UNESCO : un rapport régional pour moderniser la formation professionnelle au Maghreb

L’organisation des Nations unies pour l’éducation, les sciences et la culture (UNESCO) a lancé, vendredi, son rapport régional 2025 sur l’éducation et la formation professionnelle dans les pays du Maghreb, en marge d’une conférence internationale de haut niveau qui s’est tenue à Tunis ayant pour thème “Nous apprenons aujourd’hui pour construire demain : excellence et équité à travers les compétences des jeunes”.

Cette réunion s’inscrit dans le cadre d’un partenariat entre les ministères de l’emploi et de la formation professionnelle dans le Maghreb et le bureau régional de l’UNESCO pour les pays du Maghreb, en collaboration avec l’organisation internationale du travail (OIT) et l’agence allemande de coopération internationale.

Elle vise à renforcer la coordination régionale et l’échange d’expériences dans le domaine du développement des compétences.

Cette conférence a pour objectif de présenter les principales recommandations de ce rapport régional, de partager les expériences réussies dans la région et de favoriser le dialogue entre les différents acteurs pour définir les priorités du travail conjoint et renforcer la coopération régionale, à même de renforcer l’employabilité des jeunes et l’inclusion sociale.

Un grand nombre de responsables dans les pays de la région ont pris à la conférence, dont notamment le ministre de l’emploi et de la formation professionnelle, Riadh Chaoued, la ministre de la formation et de l’enseignement professionnels d’Algérie, Nassima Arhab, ainsi que les représentants des ministères libyen, marocain et mauritanien et des organisations professionnelles tunisiennes et les responsables de l’UNESCO.

Ce rapport est le fruit d’un travail commun dirigé par le bureau régional de l’UNESCO pour le Maghreb, en collaboration avec les ministères de l’éducation et de la formation professionnelle dans les pays du Maghreb . Il comprend une analyse complète du rendement des systèmes d’éducation et de formation professionnelle pour la préparation des jeunes au marché de l’emploi.

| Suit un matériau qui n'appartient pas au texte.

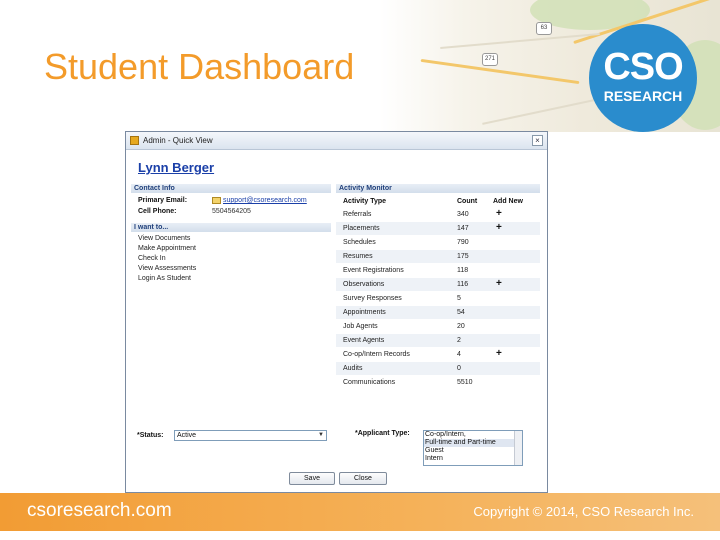 This screenshot has width=720, height=540. I want to click on window-titlebar: Admin - Quick View ×, so click(336, 141).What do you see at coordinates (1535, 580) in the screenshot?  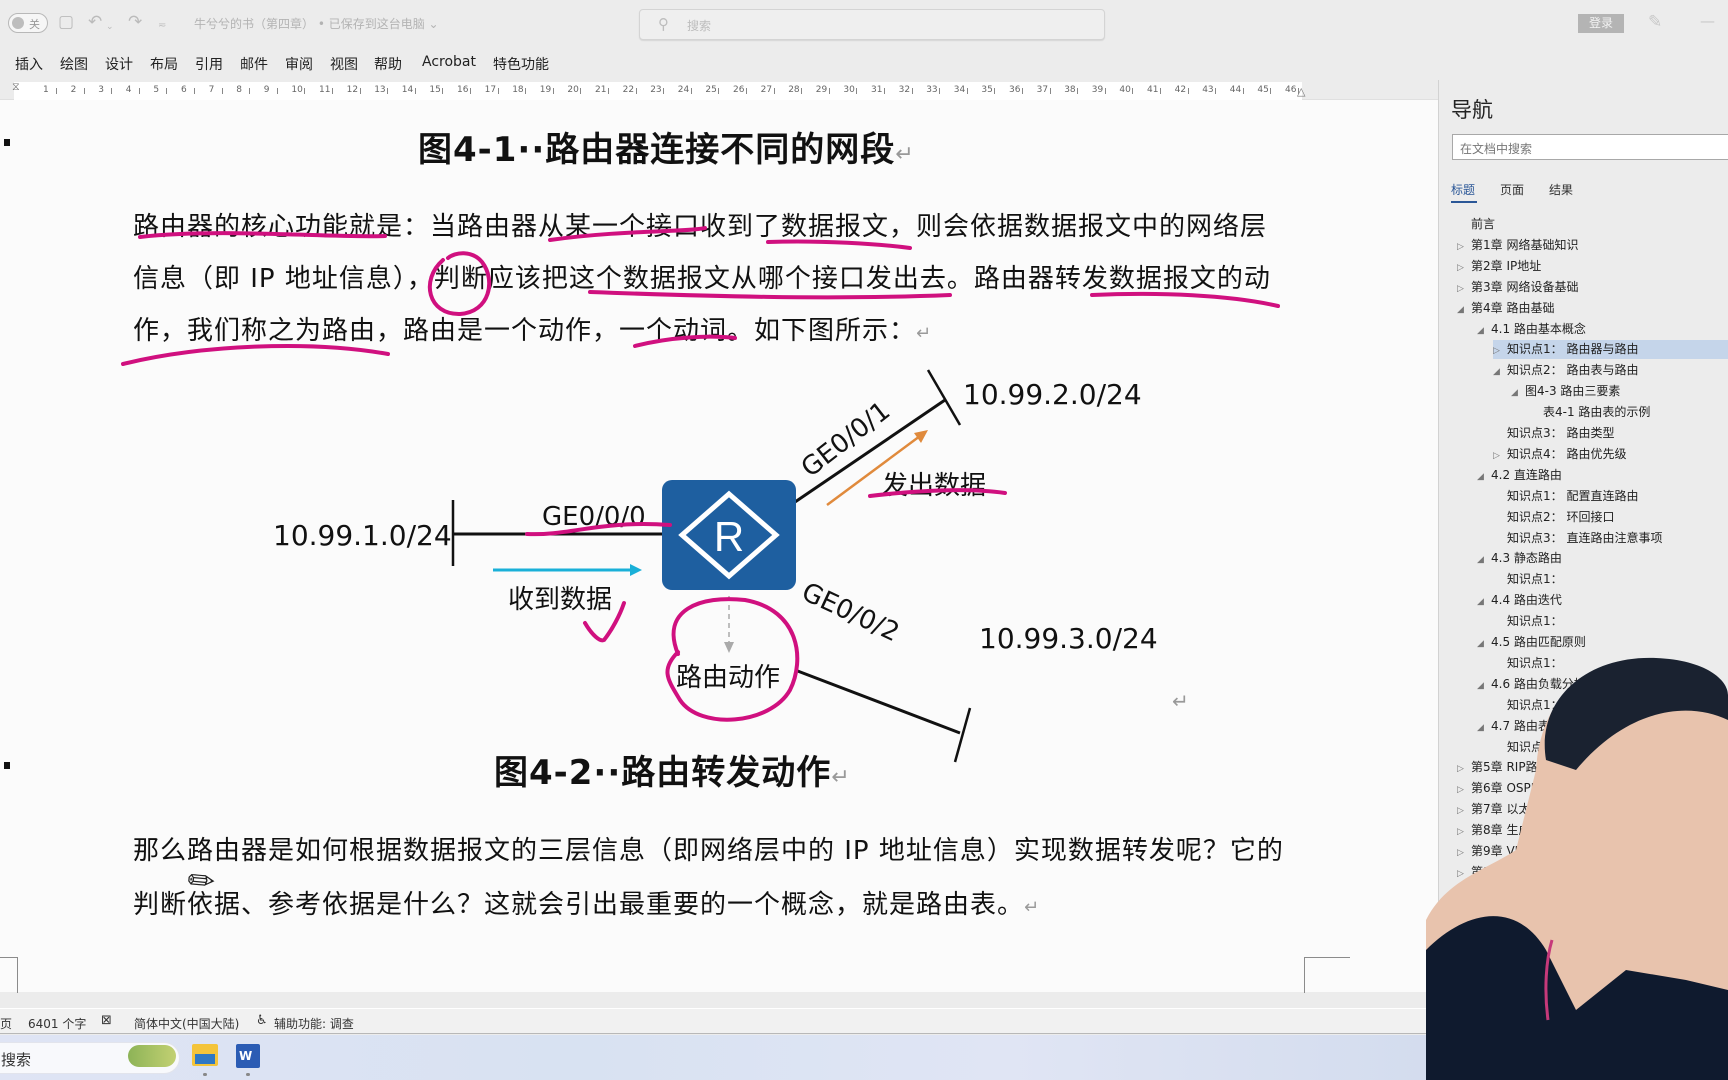 I see `nav-item-label: 知识点1：` at bounding box center [1535, 580].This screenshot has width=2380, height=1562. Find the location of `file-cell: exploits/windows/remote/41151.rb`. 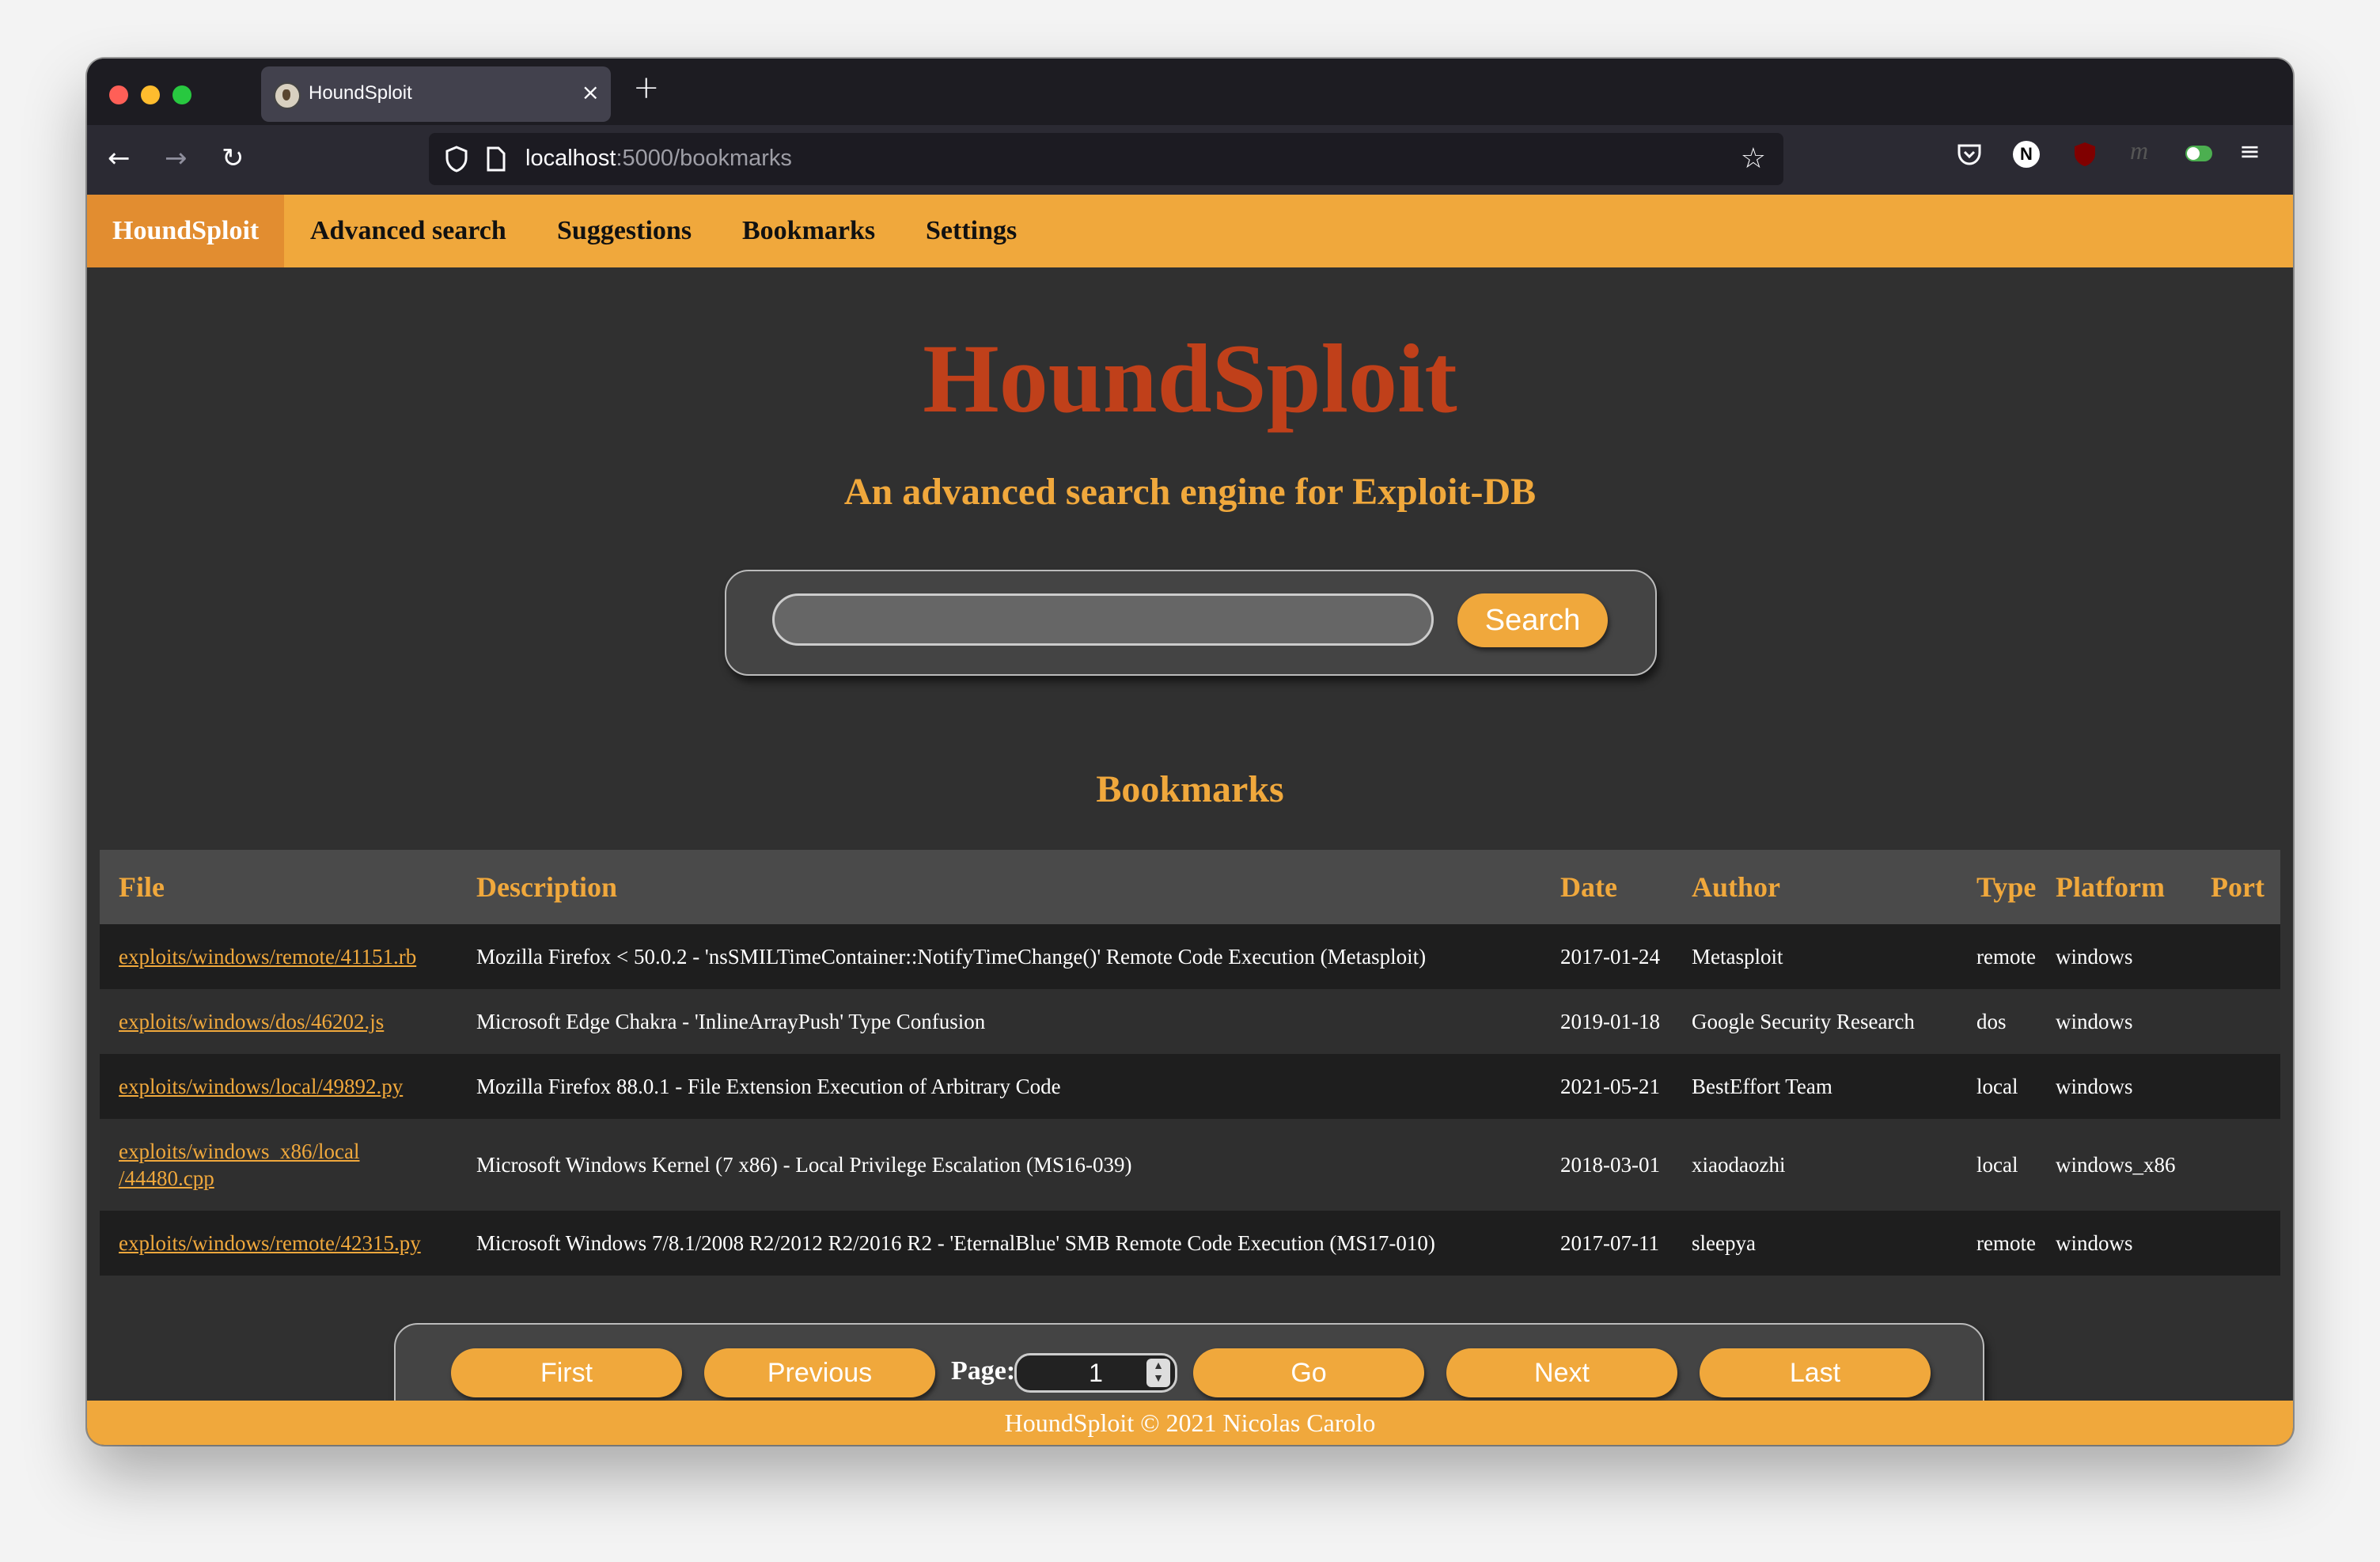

Le rapport comprend trois axes principaux . Il s’agit de la réforme des systèmes de formation professionnelle qui consiste à placer les apprenants au centre du système à travers la promotion de l’orientation, le renforcement de la formation en alternance et le développement des ressources.

A cette occasion, le ministre de l’emploi et de la formation professionnelle Riadh Chaoued a souligné que son département s’emploie à intégrer progressivement le numérique dans ses services et à améliorer la qualité de la formation au profit des diplômés de la formation professionnelle dans les secteurs public et privé.

Il a indiqué que le ministère de l’emploi encourage les centres de formation à s’engager dans les processus de certification selon des normes internationales, telles que ISO9001 et ISO21001 et le modèle d’excellence européen EFQM, pour renforcer la compétitivité du système national.

Le ministre a précisé que l’état tunisien garantit la gratuité de l’éducation et son caractère obligatoire et fournit l’infrastructure nécessaire dans les différentes régions et poursuit le développement du système de formation professionnelle qui répond aux besoins de l’économie nationale et offre des opportunités d’inclusion sociale et économique.

Il a également noté que des mesures spécifiques ont été adoptées en faveur des personnes en situation de handicap, dans le cadre d’une approche basée sur les droits de l’homme en vue de garantir l’égalité des chances.

Chaoued a relevé que son département s’emploie à réduire les inégalités et à lutter contre le chômage, en particulier chez les jeunes, les femmes et les diplômés, à travers l’employabilité et le développement des ressources humaines en adéquation avec les transformations du marché de l’emploi.

De son côté, Stefania Giannini, directrice générale adjointe de l’éducation à l’UNESCO, a souligné dans une vidéo enregistrée que les transformations numériques rapides sont liées à la hausse de la demande de compétences technologiques, notamment dans le domaine de l’intelligence artificielle. “Ce qui nécessite de moderniser les systèmes de formation pour les adapter aux exigences de l’économie numérique”, a-t-elle indiqué.